Weniger konkret wird das Ganze dann beim Thema Krankenhäuser: „Wir werden auch künftig flächendeckend eine qualitativ hochwertige Krankenhausversorgung sicherstellen. Wir wollen unsere Krankenhausstrukturen erhalten und bedarfsgerecht weiterentwickeln. Wir setzen die Investitionsförderung auf Rekordniveau fort.“ Diese Vereinbarungen des Koalitionsvertrags müssen in den kommenden Monaten noch mit Leben gefüllt werden, bietet der Text doch viel Raum für Interpretationen, gerade bei der Investitionsförderung.

Das, was wir vor allem brauchen sind junge Leute, die in die Medizin und in die Pflege gehen.
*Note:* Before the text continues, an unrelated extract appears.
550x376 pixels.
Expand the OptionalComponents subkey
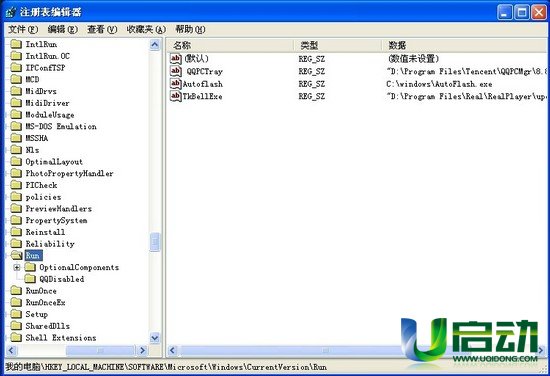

Sie benötigen Wertschätzung und die Anerkennung, dass sie ihre Aufgabe gut machen. Nicht aber kann die zukünftige Lösung sein, dass ärztliche Leistungen an die Pflege delegiert werden, da Pflege kein nichtärztlicher Assistenzberuf ist. Dem Grund nach käme allenfalls eine Delegation in Frage. Deshalb muss man aber, und das ist meine Botschaft an die Politik, in das Pflegeberufestärkungsgesetz im § 19 noch lange keine heilkundlichen Maßnahmen aufnehmen! Dies schreckt unseren ärztlichen Nachwuchs ab, den wir so dringend benötigen, wenn uns Ärztinnen und Ärzten immer wieder Tätigkeitsfelder entzogen werden.

Ich vermisse in dem „schwarz-orangen“ Programm aber die Stärkung der haus- und fachärztlichen Medizin. Haus- und Fachärzte sind die tragende Säule der ambulanten Versorgung. Dabei stehe ich zur Professionalisierung Pflege, denn sie bedeutet: Eigenverantwortlichkeit, Rückgriff auf disziplinäres Wissen (und das hat die Pflege jetzt im neuen Ausbildungskonzept) und methodische Reflexion des Handelns.

Für unsere ärztliche Ausbildung reklamierte ich in diesem Zusammenhang wiederholt eine akademisch-universitäre Ausbildung. Wir stehen in der Tat vor einem dramatischen Problem der gesunkenen Studienplatzzahlen (seit der deutschen Wiedervereinigung) bei einem zeitgleichen Wandel des Arztberufes angesichts der demografischen Entwicklung sowie neuer Arbeitsbiografien. Es obliegt dem Staat, akademische, universitäre Hochschulen mit Medizinischen Fakultäten in ausreichender Anzahl bereitzustellen und zu finanzieren. Dies ist sein Bildungsauftrag und Teil seiner Daseinsvorsorge. Wozu brauchen wir Universitäten und eine universitäre Medizinerausbildung? Weil wir in einem globalen Wettbewerb auf mehr und nicht weniger wissenschaftlich orientierten Inhalt und Fähigkeit zum Umgang mit sich überlagernden Themen setzen müssen. Universitäre Medizin kann zwar nicht alle Probleme ineffizienter Gesundheitssysteme, der Demografie sowie der Urbanisierung und Globalisierung lösen, die Einheitlichkeit unseres Berufsstandes sollten wir jedoch angesichts dieser Herausforderungen nicht darangeben!

Mit diesem Gedanken, liebe Kolleginnen und Kollegen, wünsche ich – sowie meine Kollegen Vizepräsidenten Dres. Andreas Botzlar und Wolfgang Rechl – Ihnen, Ihren Familien und Ihren Freunden zum Jahresausklang ein schönes, friedvolles und harmonisches Weihnachtsfest und ein glückliches, erfolgreiches und gesundes neues Jahr 2019.